=== DATA UNDER STUDY ===

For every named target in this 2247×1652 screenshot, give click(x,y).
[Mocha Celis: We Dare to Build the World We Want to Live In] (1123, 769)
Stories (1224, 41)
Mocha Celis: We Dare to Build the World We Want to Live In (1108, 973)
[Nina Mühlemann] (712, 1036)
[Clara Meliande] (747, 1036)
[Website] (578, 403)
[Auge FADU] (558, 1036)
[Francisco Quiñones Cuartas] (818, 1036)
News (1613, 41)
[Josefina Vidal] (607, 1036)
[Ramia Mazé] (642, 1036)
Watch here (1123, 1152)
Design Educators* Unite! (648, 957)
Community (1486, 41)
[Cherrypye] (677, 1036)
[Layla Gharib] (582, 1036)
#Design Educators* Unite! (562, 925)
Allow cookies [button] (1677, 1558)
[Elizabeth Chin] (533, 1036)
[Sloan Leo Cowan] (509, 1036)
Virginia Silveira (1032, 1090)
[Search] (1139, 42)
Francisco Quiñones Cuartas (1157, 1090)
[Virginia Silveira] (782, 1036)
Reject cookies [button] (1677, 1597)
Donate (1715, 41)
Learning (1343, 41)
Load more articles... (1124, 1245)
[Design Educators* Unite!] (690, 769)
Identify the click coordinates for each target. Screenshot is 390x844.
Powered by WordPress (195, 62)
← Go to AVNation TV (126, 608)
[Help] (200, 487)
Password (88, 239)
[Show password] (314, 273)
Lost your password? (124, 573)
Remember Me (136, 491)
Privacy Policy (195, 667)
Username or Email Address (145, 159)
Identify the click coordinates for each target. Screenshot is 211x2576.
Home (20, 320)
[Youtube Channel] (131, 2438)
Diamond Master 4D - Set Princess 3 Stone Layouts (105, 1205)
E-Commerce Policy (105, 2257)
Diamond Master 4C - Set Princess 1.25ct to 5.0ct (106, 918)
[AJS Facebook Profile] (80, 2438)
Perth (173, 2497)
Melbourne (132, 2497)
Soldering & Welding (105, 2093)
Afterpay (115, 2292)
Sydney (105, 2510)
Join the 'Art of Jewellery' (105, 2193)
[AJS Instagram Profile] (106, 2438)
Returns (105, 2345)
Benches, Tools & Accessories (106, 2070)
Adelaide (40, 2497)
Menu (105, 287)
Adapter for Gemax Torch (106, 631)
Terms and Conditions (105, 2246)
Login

===

§ **WHAT IS REQUIRED**: From the first line to the last, set down every record exactly as written above.

§ **EXPECTED ANSWER**:
For every named target in this 2247×1652 screenshot, give click(x,y).
[Mocha Celis: We Dare to Build the World We Want to Live In] (1123, 769)
Stories (1224, 41)
Mocha Celis: We Dare to Build the World We Want to Live In (1108, 973)
[Nina Mühlemann] (712, 1036)
[Clara Meliande] (747, 1036)
[Website] (578, 403)
[Auge FADU] (558, 1036)
[Francisco Quiñones Cuartas] (818, 1036)
News (1613, 41)
[Josefina Vidal] (607, 1036)
[Ramia Mazé] (642, 1036)
Watch here (1123, 1152)
Design Educators* Unite! (648, 957)
Community (1486, 41)
[Cherrypye] (677, 1036)
[Layla Gharib] (582, 1036)
#Design Educators* Unite! (562, 925)
Allow cookies [button] (1677, 1558)
[Elizabeth Chin] (533, 1036)
[Sloan Leo Cowan] (509, 1036)
Virginia Silveira (1032, 1090)
[Search] (1139, 42)
Francisco Quiñones Cuartas (1157, 1090)
[Virginia Silveira] (782, 1036)
Reject cookies [button] (1677, 1597)
Donate (1715, 41)
Learning (1343, 41)
Load more articles... (1124, 1245)
[Design Educators* Unite!] (690, 769)
Identify the click coordinates for each target. Screenshot is 390x844.
Powered by WordPress (195, 62)
← Go to AVNation TV (126, 608)
[Help] (200, 487)
Password (88, 239)
[Show password] (314, 273)
Lost your password? (124, 573)
Remember Me (136, 491)
Privacy Policy (195, 667)
Username or Email Address (145, 159)
Identify the click coordinates for each target. Screenshot is 211x2576.
Home (20, 320)
[Youtube Channel] (131, 2438)
Diamond Master 4D - Set Princess 3 Stone Layouts (105, 1205)
E-Commerce Policy (105, 2257)
Diamond Master 4C - Set Princess 1.25ct to 5.0ct (106, 918)
[AJS Facebook Profile] (80, 2438)
Perth (173, 2497)
Melbourne (132, 2497)
Soldering & Welding (105, 2093)
Afterpay (115, 2292)
Sydney (105, 2510)
Join the 'Art of Jewellery' (105, 2193)
[AJS Instagram Profile] (106, 2438)
Returns (105, 2345)
Benches, Tools & Accessories (106, 2070)
Adelaide (40, 2497)
Menu (105, 287)
Adapter for Gemax Torch (106, 631)
Terms and Conditions (105, 2246)
Login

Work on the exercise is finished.